Methods and results: Essential hypertensive (EH) and ARAS patients (n=24 each) were studied during controlled sodium intake and antihypertensive treatment. Inferior vena cava (IVC) and renal vein (RV) levels of CD34+/KDR+ progenitor cells, cell adhesion molecules, inflammatory biomarkers, progenitor cell homing signals, and pro-angiogenic factors were measured in EH and ARAS, and their gradient and net release compared with systemic levels in matched normotensive controls (n= 24). Blood pressure in ARAS was similar to EH, but the glomerular filtration rate was lower. Renal vein levels of soluble E-Selectin, vascular cell adhesion molecule-1, and several inflammatory markers were higher in the stenotic kidney RV vs. normal and EH RV (P < 0.05), and their net release increased. Similarly, stem-cell homing factor levels increased in the stenotic kidney RV. Systemic CD34+/KDR+ progenitor cell levels were lower in both EH and ARAS and correlated with cytokine levels. Moreover, CD34+/KDR+ progenitor cells developed a negative gradient across the ARAS kidney, suggesting progenitor cell retention.

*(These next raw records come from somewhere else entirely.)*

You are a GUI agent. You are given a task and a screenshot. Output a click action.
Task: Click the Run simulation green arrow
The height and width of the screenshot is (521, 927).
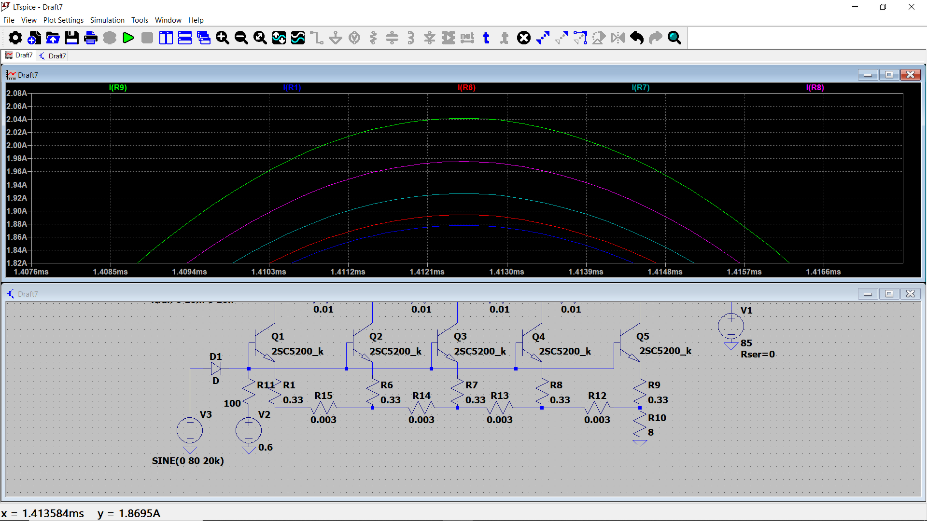click(x=128, y=38)
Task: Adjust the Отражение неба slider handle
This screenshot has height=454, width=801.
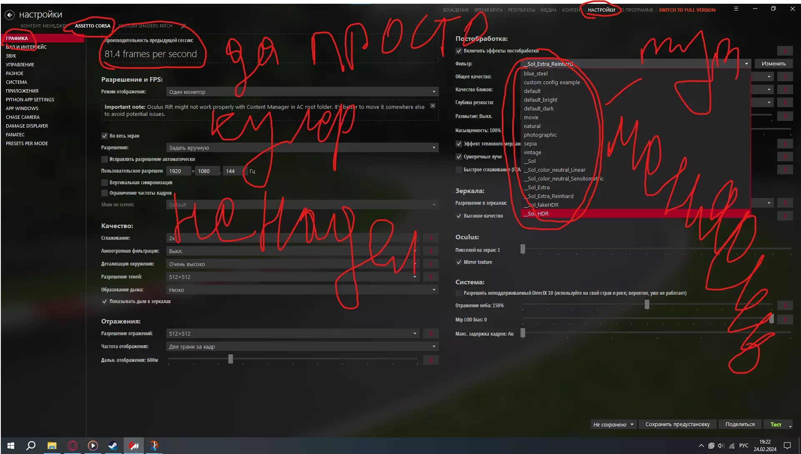Action: point(647,305)
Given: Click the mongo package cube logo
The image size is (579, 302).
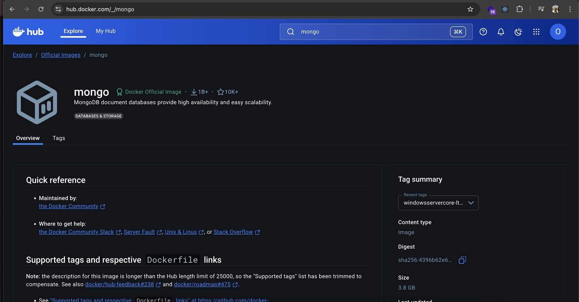Looking at the screenshot, I should click(x=37, y=102).
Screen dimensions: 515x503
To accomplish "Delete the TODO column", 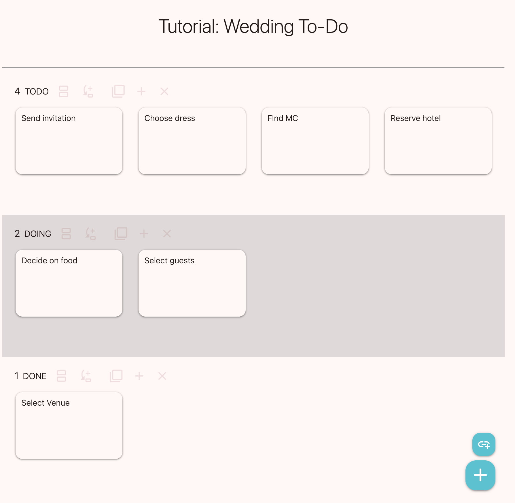I will pyautogui.click(x=164, y=91).
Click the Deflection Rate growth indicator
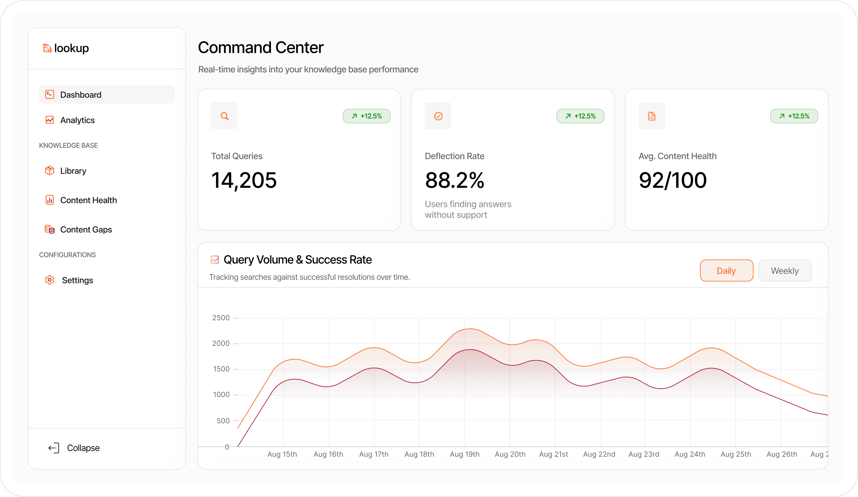This screenshot has width=858, height=497. 580,116
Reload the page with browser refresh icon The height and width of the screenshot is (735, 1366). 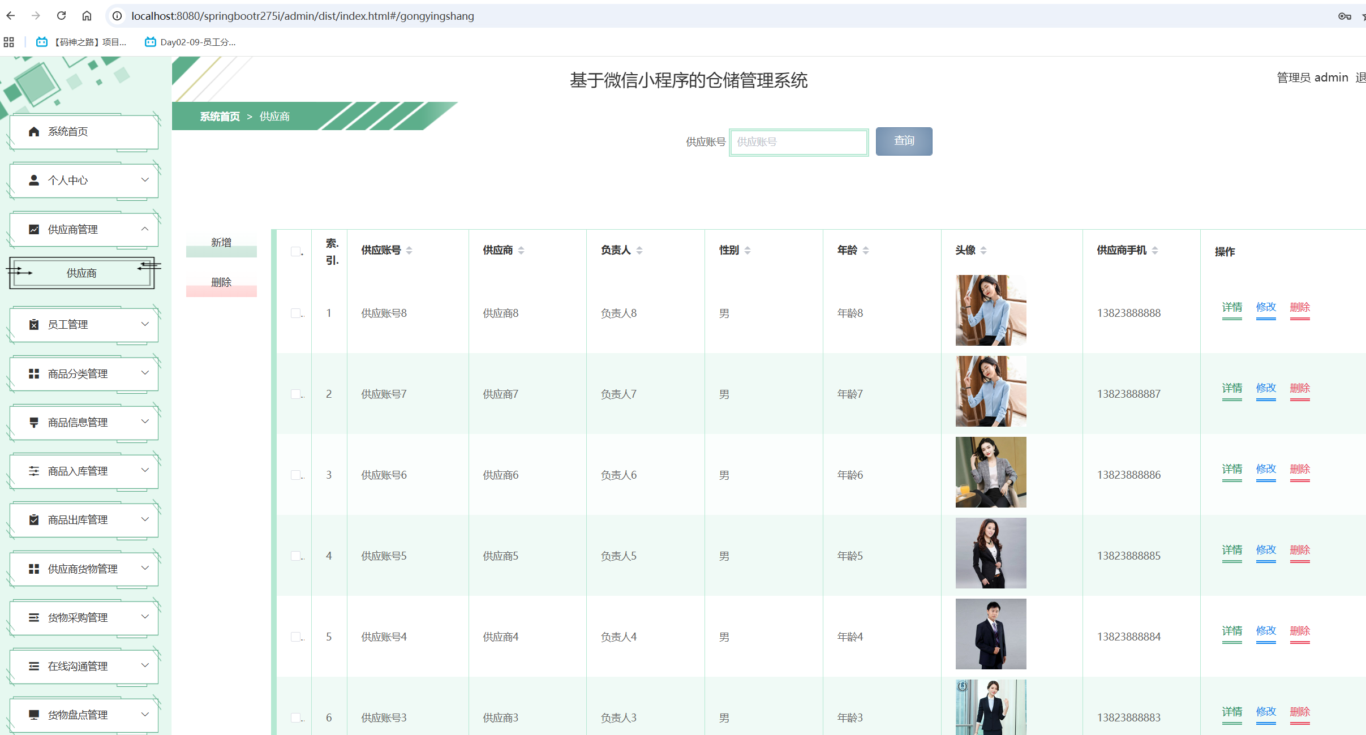(x=62, y=16)
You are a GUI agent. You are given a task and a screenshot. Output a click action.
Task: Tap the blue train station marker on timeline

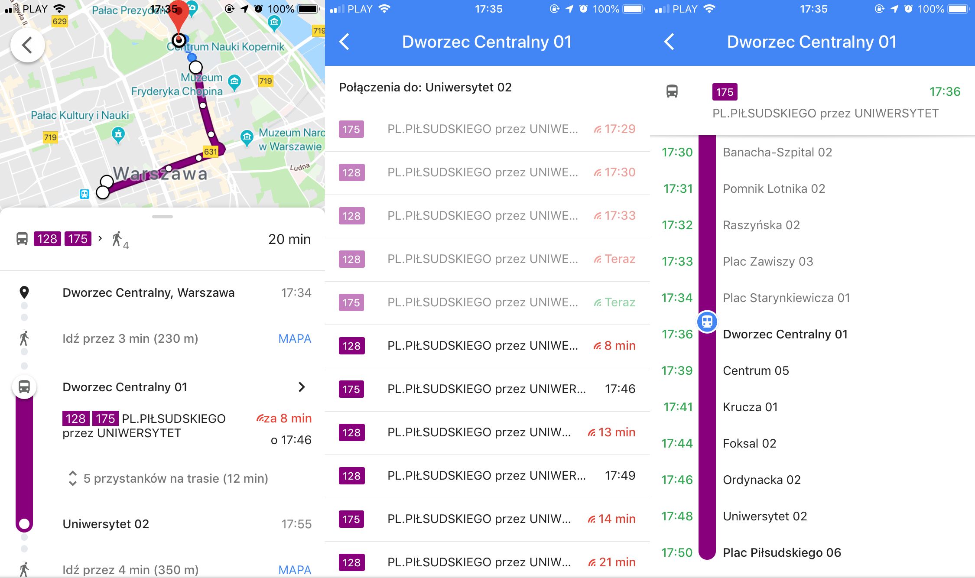pyautogui.click(x=707, y=322)
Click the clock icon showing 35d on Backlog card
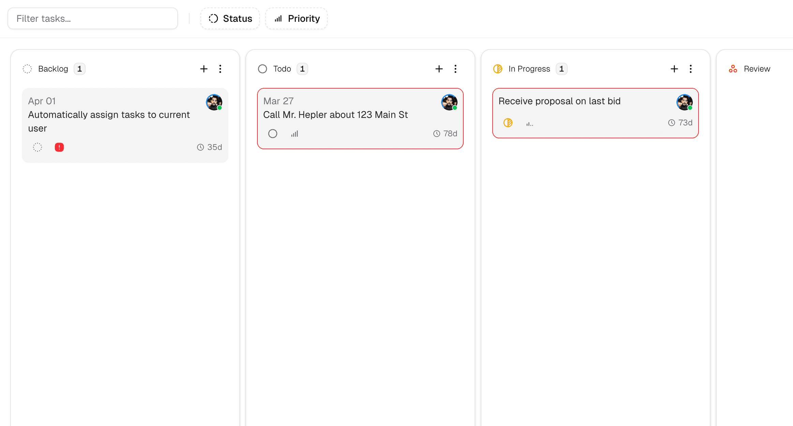 click(200, 147)
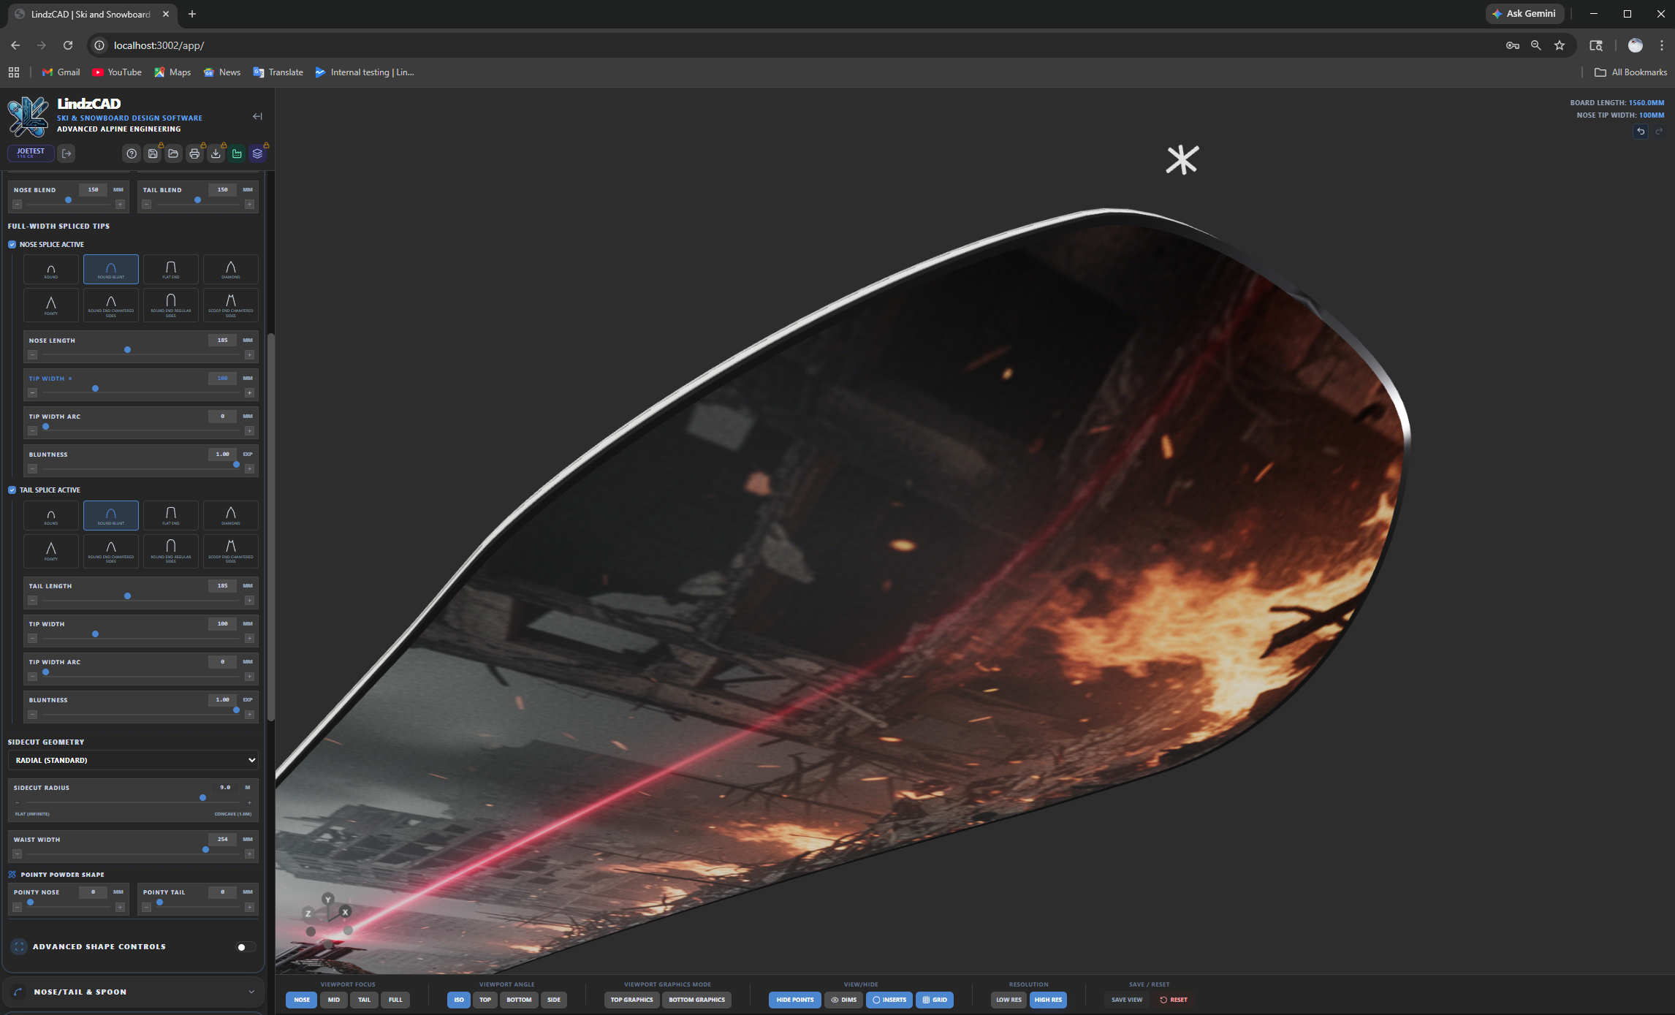
Task: Click the Save View button
Action: [x=1126, y=1000]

The non-stenotic kidney also showed signs of inflammatory processes, which were more subtle than in the stenotic kidney.
Conclusion: Renal vein blood from post-stenotic human kidneys has multiple markers reflecting active inflammation that portends kidney injury and reduced function. CD34+/KDR+ progenitor cells sequestered within these kidneys may participate in reparative processes. These inflammation-related pathways and limited circulating progenitor cells may serve as novel therapeutic targets to repair the stenotic kidney.